Saturday, February 20, 2016


American Gold-Digger, Not-Claudette Colbert’s Midnight   

 
 
 
DVD Review

By Zach James

Midnight, starring Claudette Colbert, Don Ameche, John Barrymore, Mary Astor, screenplay by Billy Wilder, Charles Brackett, 1939  

 

In 1939 as the war drums were beating incessantly in Europe movie audiences there and in America needed a few laughs, something to take their minds for a couple of hours off the grim work ahead in a world that had been taken over by the night-takers. I mentioned in a recent review of another screwball romantic comedy of the same period that no one could do better than to take in at their local theater the film under review there, Barbara Stanwyck and Gary Cooper’s Ball of Fire, to while away a couple of hours.

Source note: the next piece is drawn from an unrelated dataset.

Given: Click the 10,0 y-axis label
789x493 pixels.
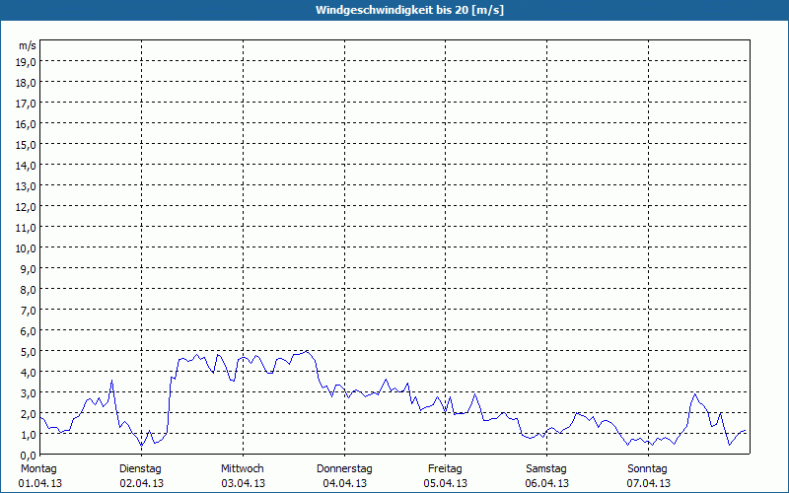Looking at the screenshot, I should (x=28, y=247).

The same is true for the film under review here, Claudette Colbert’s Midnight (midnight in Paris as it turned out but that film title would be taken by Woody Allen in a later romantic comedy so just midnight here).  I mentioned in the Stanwyck review that when one thinks of romantic screwball comedies from that era one usually thinks automatically of Preston Sturgis (whose Sullivan’s Travels was recently reviewed in this space) or George Cukor (whose The Philadelphia Story was reviewed in this space a while back) but here the lesser known Michael Leisen works some cinematic magic taking a hand at screwball comedy.     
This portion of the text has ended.